News Update

Perhimpunan Dokter Intensive Care Indonesia (PERDICI) or internationally known as Indonesian Society of Intensive Care Medicine (ISICM)

Fluconazole Therapy

A recent randomized controlled trial in patients with early septic shock suggested that fluconazole offers protection against shock due to bacterial peritonitis. This protection appeared to be unrelated to the antifungal action of the drug. Fluconazole also appeared to have a protective effect in a rat model of peritonitis.

Sepsis is now the tenth most common cause of death in the US [1], with an average mortality rate for severe sepsis of 29% [2]. The reasons for the high mortality in this condition are complex and multifactorial [3], but often involve late presentation by patients and late diagnosis of the precipitating cause. Genetic factors are also important [4]. The number of patients with severe sepsis and septic shock is increasing due to greater awareness of the condition among physicians, larger numbers of immunocompromised patients, more aggressive cancer therapy and complex surgery, growing numbers of resistant microorganisms, and the increasing age of the population [5]. Five interventions have recently shown promise in reducing the mortality rate of severe sepsis and further improvements are anticipated.

The new interventions are:

  • Tight control of blood sugars [6].
  • Low-dose steroids [7].
  • Low volume ventilation [8].
  • Drotrecogin alfa (activated) [9].
  • Early goal-directed therapy (EGDT) [10].

The use of a combination of these interventions has also been advocated [11]. In addition, appropriate and early conventional therapy remains important, which is emphasized by the observation that prompt treatment with appropriate antibiotics can improve survival [12].
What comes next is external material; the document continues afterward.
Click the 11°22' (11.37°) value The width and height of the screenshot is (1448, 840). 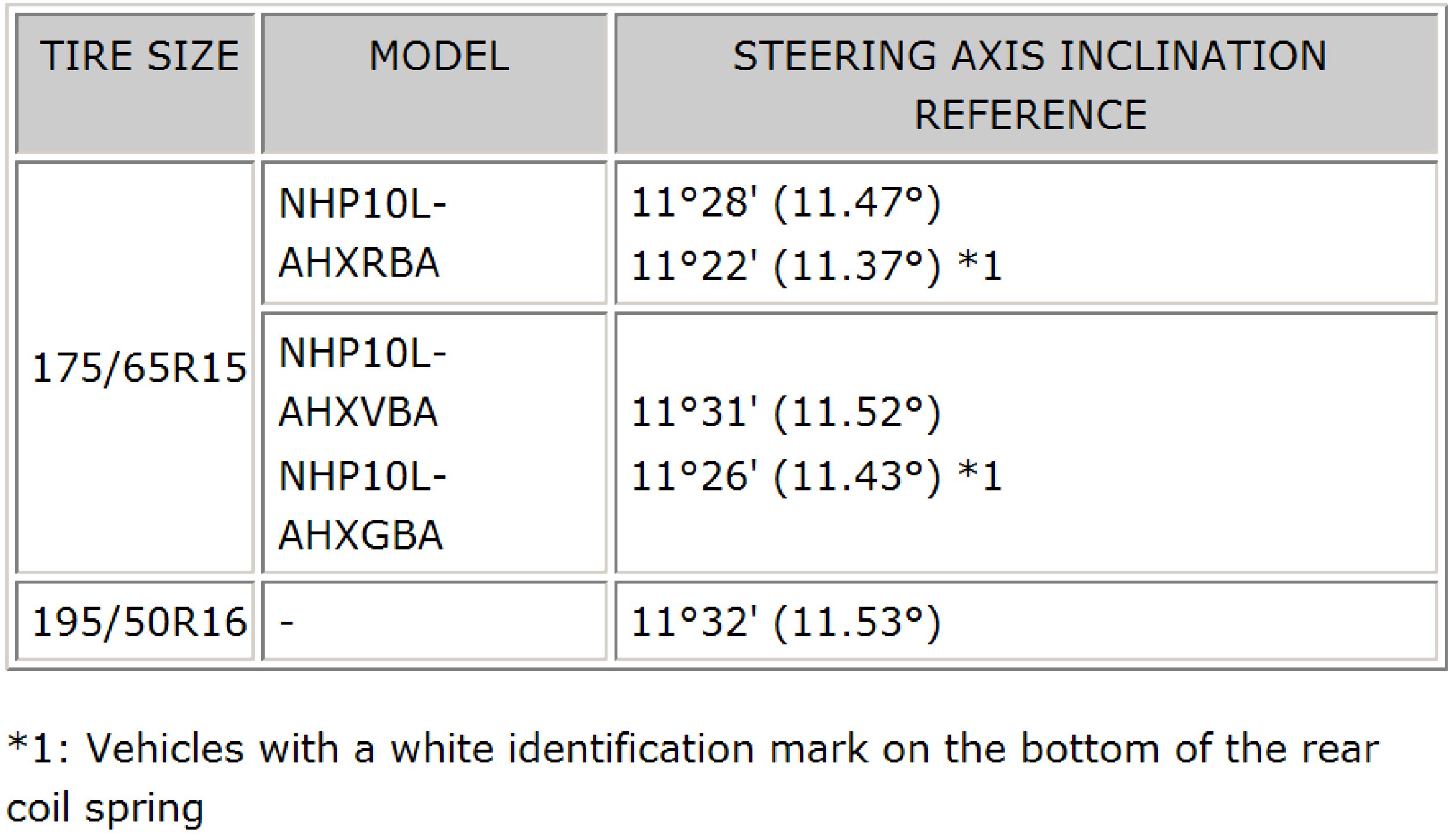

Clinical trial of fluconazole in bacterial septic shock
The novel use of intravenous fluconazole in 71 patients with septic shock has recently been reported [13]. Fluconazole is well known as an antifungal azole derivative, but its clinical use in bacterial septic shock has not previously been described. The impetus to use fluconazole in this way came primarily from the work of Zervos et al., which demonstrated that polymorphonuclear leukocytes (PMNs) from healthy volunteers treated with fluconazole for 1 h had increased bactericidal activity on a hospital strain of Escherichia coli [14,15]. This effect was even greater on PMNs obtained from patients receiving chronic administration of fluconazole, but the drug had no significant bactericidal activity in the absence of PMNs. A study by Salartash et al. also indicated a possible advantage of fluconazole in clinical septic shock [16], showing that fluconazole significantly reduced sepsisinduced pulmonary complications in swine. Fluconazole has been shown to protect against Candida albicans peritonitis [17,18], but little attention has been given to its effects on bacterial sepsis. Paradoxically, death in fungal peritonitis is often caused by bacterial sepsis [19]. Moreover, patients receiving fluconazole without overt evidence of disseminated yeast infection have been shown to have a reduced mortality rate [15,19].

The recent clinical study of fluconazole was a double-blind, randomized controlled trial carried out in patients with either nosocomial pneumonia or abdominal sepsis who presented in early septic shock [13]. Early septic shock was defined as occurring =24 h after the development of hypotension unresponsive to fluid loading. Patients were excluded if they had a malignancy, end-stage liver failure, Glasgow Coma Scale =6, or if they were considered to have no hope of survival.